Capítulo II

"Buenos días", dijo el señor Button, nervioso, al dependiente de la mercería Chesapeake. "Quiero comprar algo de ropa para mi hijo".

"¿Qué edad tiene su hijo, señor?"

"Unas seis horas", respondió el señor Button, sin la debida consideración.

“La sección de bebés es en la parte trasera".

"Vaya, no creo que sea eso lo que quiero. Es un niño de tamaño inusualmente grande. Excepcionalmente grande".

"Tienen las tallas más grandes para bebés".

"¿Dónde está el departamento de niños?", preguntó el Sr. Button, moviéndose desesperadamente. Sentía que el dependiente seguramente debía oler su vergonzoso secreto.

"Aquí mismo".

"Bueno..." Dudó. La idea de vestir a su hijo con ropa de hombre le repugnaba. Si, por ejemplo, pudiera encontrar un traje de niño muy grande, podría cortarle esa larga y horrible barba, teñirle el pelo blanco de marrón, y así conseguiría ocultar lo peor, y conservar algo de su propia autoestima, por no hablar de su posición en la sociedad de Baltimore.

Pero una frenética inspección del departamento de chicos reveló que no había trajes que le quedaran bien al recién nacido Button. Culpó a la tienda, por supuesto; en estos casos, lo normal es culpar a la tienda.

"¿Cuántos años dijo que tenía su hijo?", preguntó el dependiente con curiosidad.

"Tiene dieciséis años".

"Oh, le pido perdón. Creí que había dicho seis horas. Encontrará el departamento de jóvenes en el siguiente pasillo".

El Sr. Button se dio la vuelta miserablemente. Luego se detuvo, se animó y señaló con el dedo un maniquí vestido en el escaparate. "¡Ahí!", exclamó. "Me llevaré ese traje, ahí en el maniquí".

El dependiente se quedó mirando. "¿Por qué?", protestó, "ese no es un traje de niño. Al menos lo es, pero es para disfraces. Podrías ponértelo tú mismo".

"Envuélvalo", insistió nervioso su cliente. "Eso es lo que quiero".

El asombrado empleado obedeció.

De vuelta al hospital, el Sr. Button entró en la guardería y estuvo a punto de lanzar el paquete a su hijo. "Aquí tienes tu ropa", le espetó.

El anciano desató el paquete y observó el contenido con una mirada inquisitiva.

"Me parecen un poco raros", se quejó, "no quiero que me hagan el mono...".

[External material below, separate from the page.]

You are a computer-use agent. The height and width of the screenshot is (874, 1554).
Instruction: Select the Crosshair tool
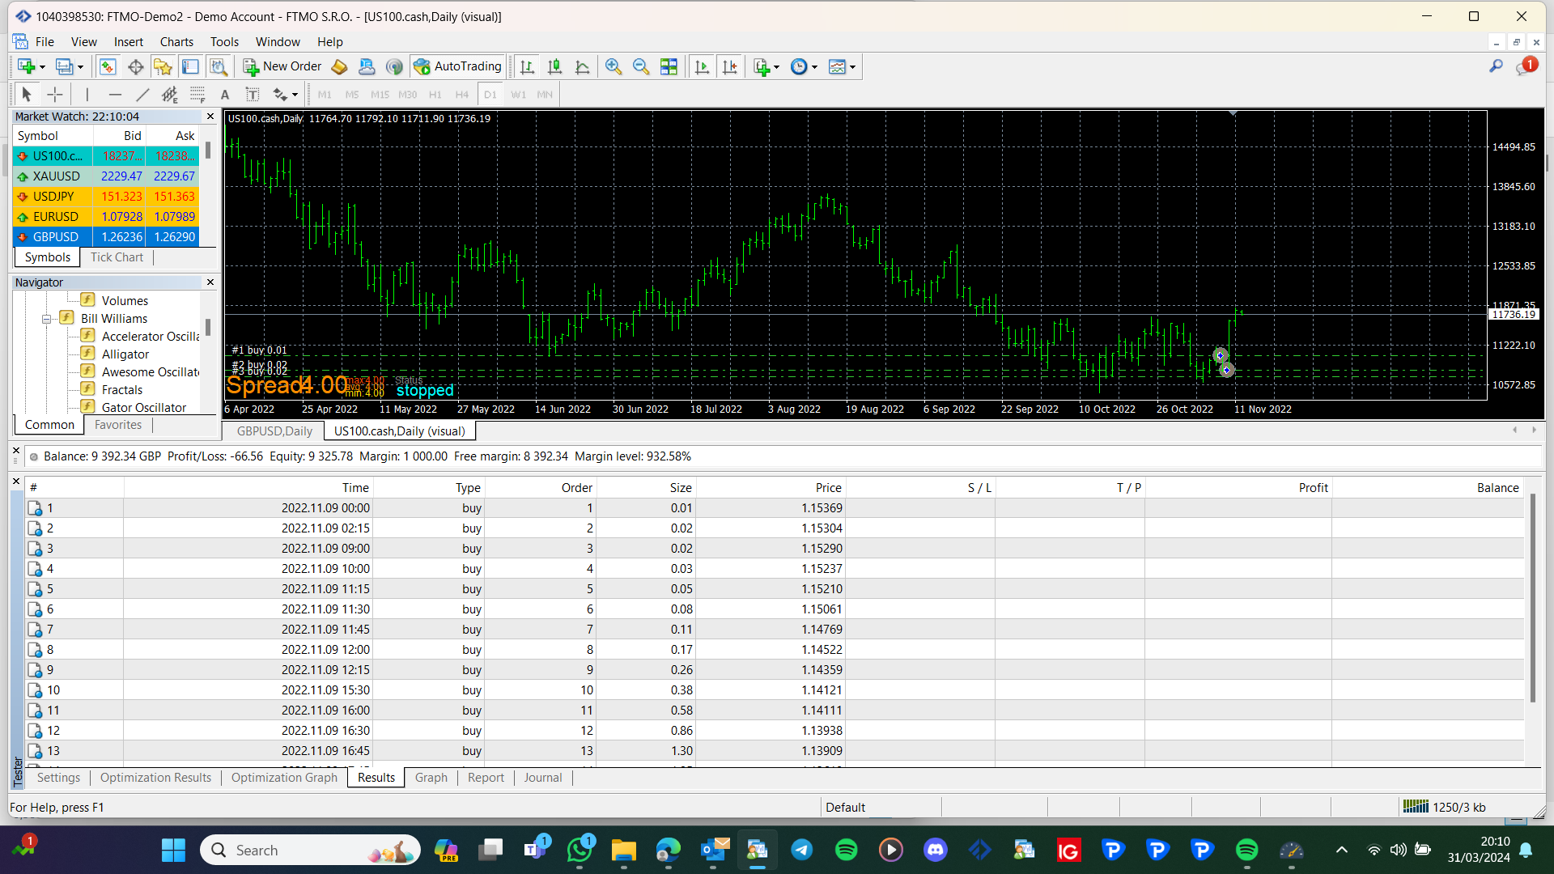pyautogui.click(x=54, y=95)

"¡Me has dejado en ridículo!", replicó el Sr. Button con fiereza. "No te preocupes por lo gracioso que te veas. Póntelos o te daré unos azotes". Tragó con dificultad la penúltima palabra, sintiendo, no obstante, que era lo que debía decir.

"Muy bien, padre" -esto con una grotesca simulación de respeto filial- "tú has vivido más tiempo; tú sabes más. Como tú digas".

Como antes, el sonido de la palabra "padre" hizo que el señor Button se sobresaltara violentamente. "Y date prisa".

"Me doy prisa, padre".

Cuando su hijo estuvo vestido, el señor Button lo miró con desolación. El traje consistía en unos calcetines de puntos, unos pantalones rosas y una blusa con cinturón y un amplio cuello blanco. Sobre éste ondeaba la larga barba blanquecina, que caía casi hasta la cintura. El efecto no era bueno.

"¡Espera!"

El Sr. Button cogió una tijera de hospital y con tres rápidos chasquidos amputó una gran sección de la barba. Pero incluso con esta mejora, el conjunto estaba muy lejos de la perfección. El mechón de pelo desaliñado que quedaba, los ojos llorosos, los dientes antiguos, parecían extrañamente fuera de tono con la alegría del traje. El señor Button, sin embargo, se mostró obstinado y le tendió la mano. "¡Ven!", dijo con firmeza.

Su hijo tomó la mano con confianza. "¿Cómo me vas a llamar, papá?", balbuceó mientras salían de la guardería, "¿sólo 'bebé' por un tiempo? hasta que se te ocurra un nombre mejor".

El Sr. Button gruñó. "No lo sé", respondió con dureza. "Creo que te llamaremos Matusalén".